Do you remember the last time we were grateful? It was New Year’s Day 2013, almost a year after I was diagnosed with cancer. We were certain sure, standing there on the street outside our house in the wee hours of the first day of a new year. I was still your wife, one half of an “us,” giddy with the promise of a clean slate. Like mischievous kids, we set off fireworks at the end of our street. My parents were here too, their faces illuminated by cheap sparklers we bought one Fourth of July in San Luis Obispo, smiling at our smiling girl in her pajamas and one of my heavy jackets. Our lovely girl – just fourteen – do you remember she toasted us with cider that sparkled amber in a Tyrone crystal glass from back home.All was well. Life was sweet.

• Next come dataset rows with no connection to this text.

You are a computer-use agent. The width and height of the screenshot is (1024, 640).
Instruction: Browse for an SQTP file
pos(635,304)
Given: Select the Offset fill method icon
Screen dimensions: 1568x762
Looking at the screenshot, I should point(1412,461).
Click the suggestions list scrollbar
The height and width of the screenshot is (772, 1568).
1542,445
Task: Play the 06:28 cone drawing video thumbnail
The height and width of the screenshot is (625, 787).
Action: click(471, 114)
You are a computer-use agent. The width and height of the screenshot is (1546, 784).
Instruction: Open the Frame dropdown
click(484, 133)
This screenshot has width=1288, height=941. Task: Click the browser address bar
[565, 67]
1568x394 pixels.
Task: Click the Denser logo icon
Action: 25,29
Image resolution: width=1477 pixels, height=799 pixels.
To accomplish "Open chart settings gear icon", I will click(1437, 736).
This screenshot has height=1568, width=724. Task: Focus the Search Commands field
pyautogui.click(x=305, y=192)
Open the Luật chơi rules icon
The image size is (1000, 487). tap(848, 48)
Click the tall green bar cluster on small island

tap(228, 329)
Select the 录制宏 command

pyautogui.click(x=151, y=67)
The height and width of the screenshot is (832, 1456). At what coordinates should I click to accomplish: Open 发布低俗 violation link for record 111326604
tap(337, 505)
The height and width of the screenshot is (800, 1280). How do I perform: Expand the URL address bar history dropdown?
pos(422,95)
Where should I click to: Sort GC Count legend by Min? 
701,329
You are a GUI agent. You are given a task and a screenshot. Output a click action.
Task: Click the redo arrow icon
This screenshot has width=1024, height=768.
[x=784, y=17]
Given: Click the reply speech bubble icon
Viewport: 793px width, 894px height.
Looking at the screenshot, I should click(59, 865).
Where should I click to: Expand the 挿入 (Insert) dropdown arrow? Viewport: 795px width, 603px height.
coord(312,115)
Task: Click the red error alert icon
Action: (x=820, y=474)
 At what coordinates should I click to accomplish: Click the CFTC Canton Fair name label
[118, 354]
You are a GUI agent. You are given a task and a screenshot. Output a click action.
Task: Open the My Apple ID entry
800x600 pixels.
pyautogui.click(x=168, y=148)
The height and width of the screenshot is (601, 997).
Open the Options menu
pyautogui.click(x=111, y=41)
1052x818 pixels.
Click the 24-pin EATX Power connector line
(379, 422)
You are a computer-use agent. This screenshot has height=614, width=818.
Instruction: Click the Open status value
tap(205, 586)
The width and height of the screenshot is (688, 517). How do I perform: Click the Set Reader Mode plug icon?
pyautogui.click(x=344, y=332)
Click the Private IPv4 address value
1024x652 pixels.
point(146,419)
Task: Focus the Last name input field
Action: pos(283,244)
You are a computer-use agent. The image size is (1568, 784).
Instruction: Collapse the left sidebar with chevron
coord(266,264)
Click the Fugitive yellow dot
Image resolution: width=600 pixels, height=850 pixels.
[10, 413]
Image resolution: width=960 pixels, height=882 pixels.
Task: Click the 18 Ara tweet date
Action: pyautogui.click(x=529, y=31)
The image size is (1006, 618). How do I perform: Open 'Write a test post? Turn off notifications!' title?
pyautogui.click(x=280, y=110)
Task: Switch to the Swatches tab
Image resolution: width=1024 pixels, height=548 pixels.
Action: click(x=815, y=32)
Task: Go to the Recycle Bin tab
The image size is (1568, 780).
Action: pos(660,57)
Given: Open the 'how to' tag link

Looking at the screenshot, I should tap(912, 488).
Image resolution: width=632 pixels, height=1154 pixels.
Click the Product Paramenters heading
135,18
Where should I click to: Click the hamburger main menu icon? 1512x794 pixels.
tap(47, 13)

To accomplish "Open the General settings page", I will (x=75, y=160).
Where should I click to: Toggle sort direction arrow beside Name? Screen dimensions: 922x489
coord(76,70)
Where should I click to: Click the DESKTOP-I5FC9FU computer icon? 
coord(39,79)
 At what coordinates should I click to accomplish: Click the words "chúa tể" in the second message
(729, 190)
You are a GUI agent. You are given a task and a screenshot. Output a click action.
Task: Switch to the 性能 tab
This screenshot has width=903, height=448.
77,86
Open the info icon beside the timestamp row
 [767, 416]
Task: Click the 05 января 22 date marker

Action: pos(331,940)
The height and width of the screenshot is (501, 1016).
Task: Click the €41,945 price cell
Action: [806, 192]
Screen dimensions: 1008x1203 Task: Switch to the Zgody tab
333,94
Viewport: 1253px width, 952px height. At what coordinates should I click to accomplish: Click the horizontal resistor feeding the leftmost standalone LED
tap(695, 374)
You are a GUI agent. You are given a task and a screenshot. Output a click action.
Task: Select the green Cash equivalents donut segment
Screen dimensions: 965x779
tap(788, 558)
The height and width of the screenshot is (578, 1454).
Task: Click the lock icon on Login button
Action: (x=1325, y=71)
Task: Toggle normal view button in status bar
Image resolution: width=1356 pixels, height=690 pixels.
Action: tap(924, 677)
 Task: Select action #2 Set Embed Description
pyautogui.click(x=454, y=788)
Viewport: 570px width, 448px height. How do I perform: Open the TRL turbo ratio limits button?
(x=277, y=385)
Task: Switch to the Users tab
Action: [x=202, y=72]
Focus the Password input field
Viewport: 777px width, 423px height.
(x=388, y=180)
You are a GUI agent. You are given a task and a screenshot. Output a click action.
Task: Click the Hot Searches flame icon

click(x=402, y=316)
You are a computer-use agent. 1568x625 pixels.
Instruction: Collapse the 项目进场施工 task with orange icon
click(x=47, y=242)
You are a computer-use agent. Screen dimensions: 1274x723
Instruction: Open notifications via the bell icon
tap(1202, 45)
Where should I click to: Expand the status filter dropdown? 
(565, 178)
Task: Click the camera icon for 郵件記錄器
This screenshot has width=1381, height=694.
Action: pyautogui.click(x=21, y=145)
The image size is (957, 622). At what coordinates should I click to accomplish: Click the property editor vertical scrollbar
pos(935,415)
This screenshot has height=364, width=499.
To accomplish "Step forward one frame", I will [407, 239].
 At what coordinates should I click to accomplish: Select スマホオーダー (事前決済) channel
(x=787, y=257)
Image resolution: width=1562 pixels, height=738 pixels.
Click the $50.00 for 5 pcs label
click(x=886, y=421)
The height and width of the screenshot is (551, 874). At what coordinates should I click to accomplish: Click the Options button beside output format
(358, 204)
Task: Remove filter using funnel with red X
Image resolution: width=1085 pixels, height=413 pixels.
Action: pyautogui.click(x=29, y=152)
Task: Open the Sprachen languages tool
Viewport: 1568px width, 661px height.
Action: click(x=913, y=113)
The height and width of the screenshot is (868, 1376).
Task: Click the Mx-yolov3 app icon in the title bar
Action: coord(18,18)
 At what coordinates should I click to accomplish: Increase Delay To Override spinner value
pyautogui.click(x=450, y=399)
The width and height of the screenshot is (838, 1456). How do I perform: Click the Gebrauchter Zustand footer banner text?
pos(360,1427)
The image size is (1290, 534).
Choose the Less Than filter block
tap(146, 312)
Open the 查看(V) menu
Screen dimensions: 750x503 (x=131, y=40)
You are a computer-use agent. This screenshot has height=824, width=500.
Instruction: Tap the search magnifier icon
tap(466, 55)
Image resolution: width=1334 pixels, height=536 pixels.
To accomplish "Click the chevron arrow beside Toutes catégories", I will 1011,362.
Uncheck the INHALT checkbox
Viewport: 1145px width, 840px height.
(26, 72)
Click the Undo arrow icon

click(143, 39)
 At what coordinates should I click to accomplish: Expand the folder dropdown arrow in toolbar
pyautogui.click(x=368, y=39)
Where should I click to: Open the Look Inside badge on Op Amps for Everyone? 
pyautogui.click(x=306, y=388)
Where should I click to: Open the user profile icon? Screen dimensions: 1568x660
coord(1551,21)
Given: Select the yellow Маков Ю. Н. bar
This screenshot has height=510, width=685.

I remember staying up after you went to bed, just to savor the silence of our slumbering house. This was before I resented the silence. Curled up on the couch, I remember reading Ted Kooser’s End of Year Reflections, and today, I am drawn back to what he said of this life, that it is
. . . a long walk forward through the crowded cars of a passenger train, the bright world racing past beyond the windows, people on either side of the aisle, strangers whose stories we never learn, dear friends whose names we long remember and passing acquaintances whose names and faces we take in like a breath and soon breathe away …
It is just like that, isn’t it? On your birthday, I find myself still in between two cars. I still have some distance to travel.Forward. Ready or not. A slow turning. From the inside out.
Do you remember that song? Of course you do. I remember adding it to a playlist I made for one of your birthdays. If it began to play right as you pulled into the driveway, you would turn it up and stay in the car until it was over. I can see you right now, on your birthday, a September sun setting in the rear-view mirror and you tapping your feet and singing your favorite line:
I’m yelling at the kids in the back, ‘cause they’re banging like Charlie Watts.
How could I not make a fuss on your birthday? I will never forget you.